Portsmouth NH Police Chief Stephen Dubois said based on what he’s heard from his peers, things worked better when there were more federal funding sources available to fight the crack problem of the 1980s and early 1990s.
Sen. Kelly Ayotte, R-NH, said there are things that can be done from a federal level to help state and local law enforcement.
“I know there are always challenging budget times – but I think this is a priority for people. What I’m hearing from my colleagues, is that this isn’t a Republican or Democrat issue; this is just basic for everyone, in terms of public safety and quality of life,” Ayotte said.
Hampton NH Police Chief Jamie Sullivan said he’d like to hear more about holding drug companies accountable.
“What can we do to address the extreme profit motive these pharmaceuticals have to put these pills out there?” Sullivan asked. He said he’d like to engage drug companies in providing more education and treatment.
Enfield NH Police Chief Richard Crate said federal programs like Operation Streetsweeper may have been effective for the crack epidemic, but in small towns, treatment options are what’s needed most.
“I have housewives and moms burglarizing other homes for pills … I don’t need more officers, I need more help with treatment centers available to rural communities, so when we arrest them we have a place to send them so it stops,” Crate said.
Dr. Cheryl Wilkie said the heroin epidemic is different from other drug problems.
“I don’t think we’re going to see this changing back to cocaine or any other drug. The way heroin hits the system, the addiction is so powerful, and coming off of it is so different from coming off cocaine. With heroin, you are so sick you will do whatever it takes to get the drug, which is why we’re seeing housewives, and all the different people , who will do anything. It’s the only thing that stops them from being sick. That addiction doesn’t just disappear. This is going to be the drug of choice, and once they try this they will not spend another dime on alcohol or cocaine or anything else,” Wilkie said.
Derry NH Police Chief Ed Garone said he was frustrated, and sensed frustration of others in the room.
“Law enforcement has to do something about the symbiotic relationship between supply and demand, and law enforcement has the ability to affect one side of it – and that’s the supply side, and we do that by arresting,” Garone said.
“Once arrested, they have to be incarcerated and when they are incarcerated they need treatment.
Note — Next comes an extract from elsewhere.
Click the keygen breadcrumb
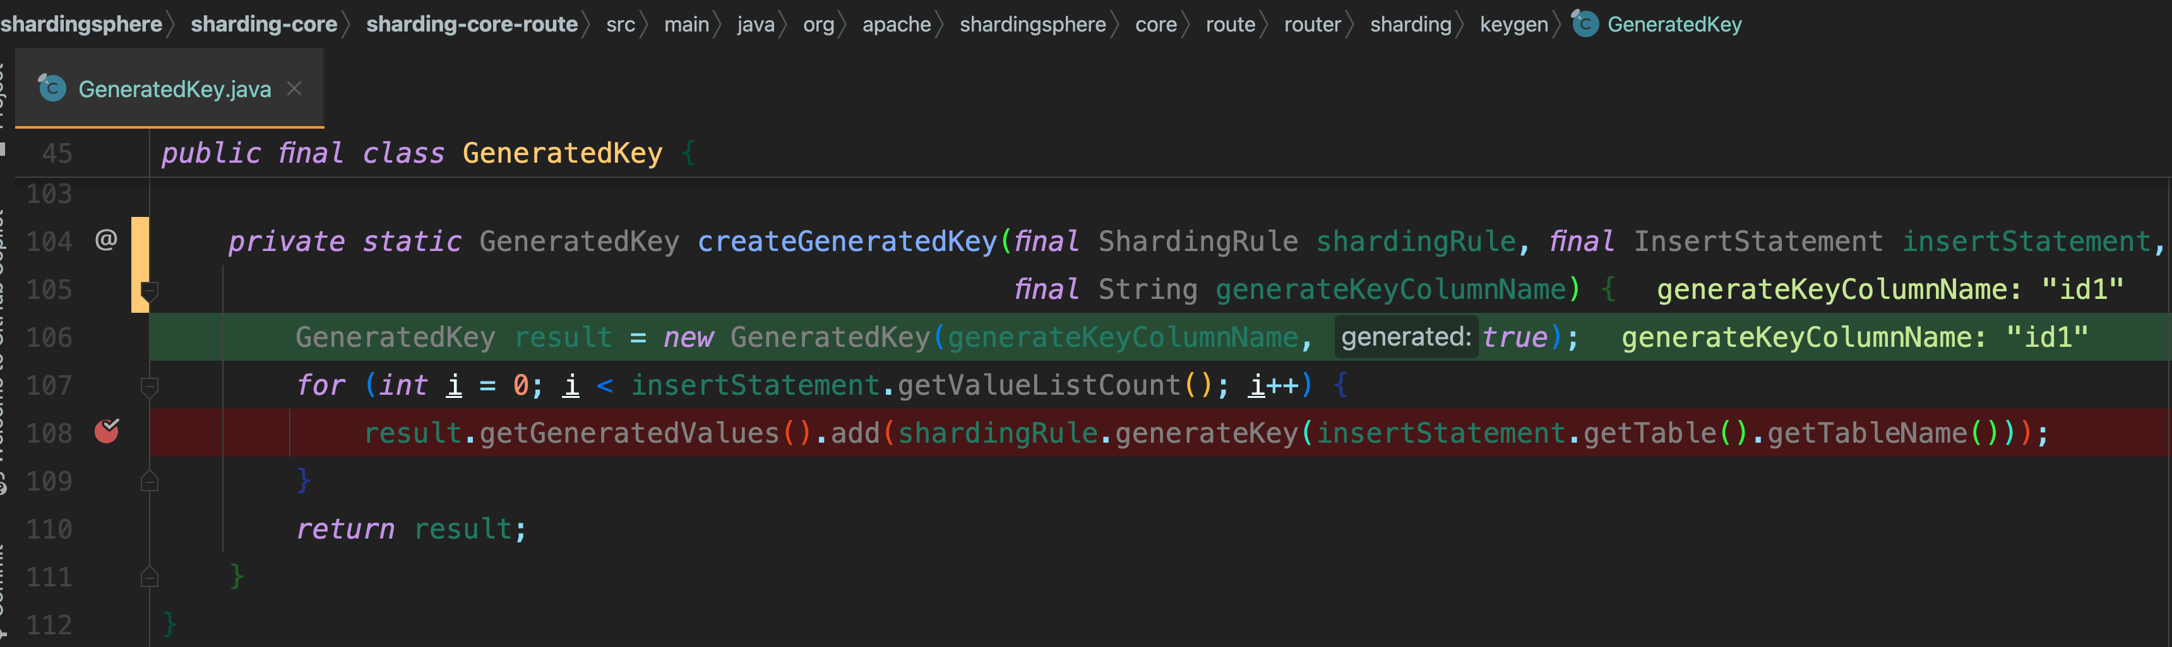2172x647 pixels. coord(1513,24)
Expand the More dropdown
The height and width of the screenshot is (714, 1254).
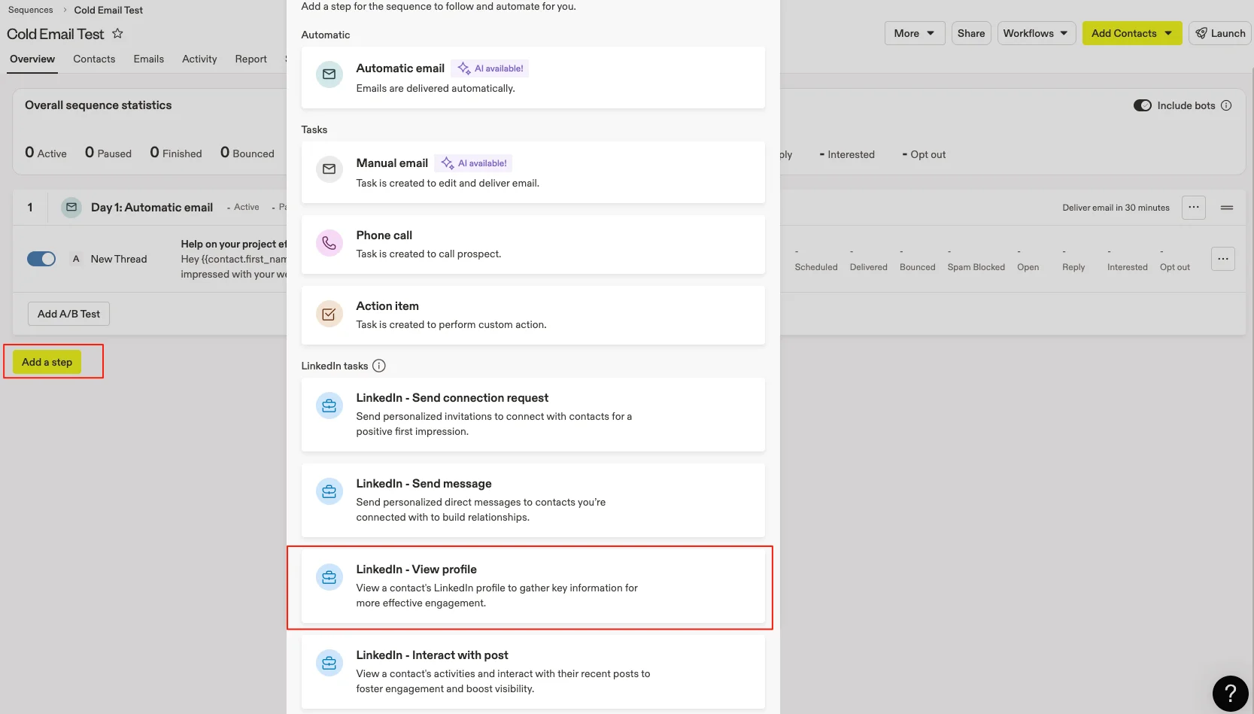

It’s the perfect opportunity to provide treatment. I’ve been told you can spend however long in prison as an addict, and when you come out, you’re still an addict and that is a problem,” he said.
Garone also said there are too many victims.
“This is an ugly octopus, this goes way out into the community,” and fighting it is a “three-pronged stool – education, treatment and enforcement.”
“We can’t arrest our way out of it, but we have to stop saying it costs too much to incarcerate. We can’t wait to educate 7th or 8th graders so by time they’re 17 or 18 or 19 they are not breaking into homes; we have to do something now,” Garone said.
Manchester Public Health Director Tim Soucy said he was heartened to hear so many law enforcement officials talk about treatment.
Getting to kids earlier will help. But for now, quality of life issues persist.
“Not a day goes by where my office doesn’t get called to go pick up used needles in the city. We’re finding them everywhere – street corners, people’s driveways, alleys, woods – and I’m concerned with the long-range implication of this continued needle use that we’ll see more Hep C and HIV,” Soucy said.
These drugs are coming primarily from South America and Afghanistan. Dr. Thomas Andrew made the point that someone needs to cultivate better collaboration across state borders to stop the drugs from coming in.
“The corridors from which these [drugs] are distributed are 91 and 95. If we look at a Zip Code analysis, there’s a wide swath between Keene and the Seacoast; the Lakes Region and North Country; and the border and south. Is it a federal responsibility to enhance interdiction efforts and distribution? We’re not even hassling the end users, at the distribution level, and I think this is federal responsibility,” Andrew said.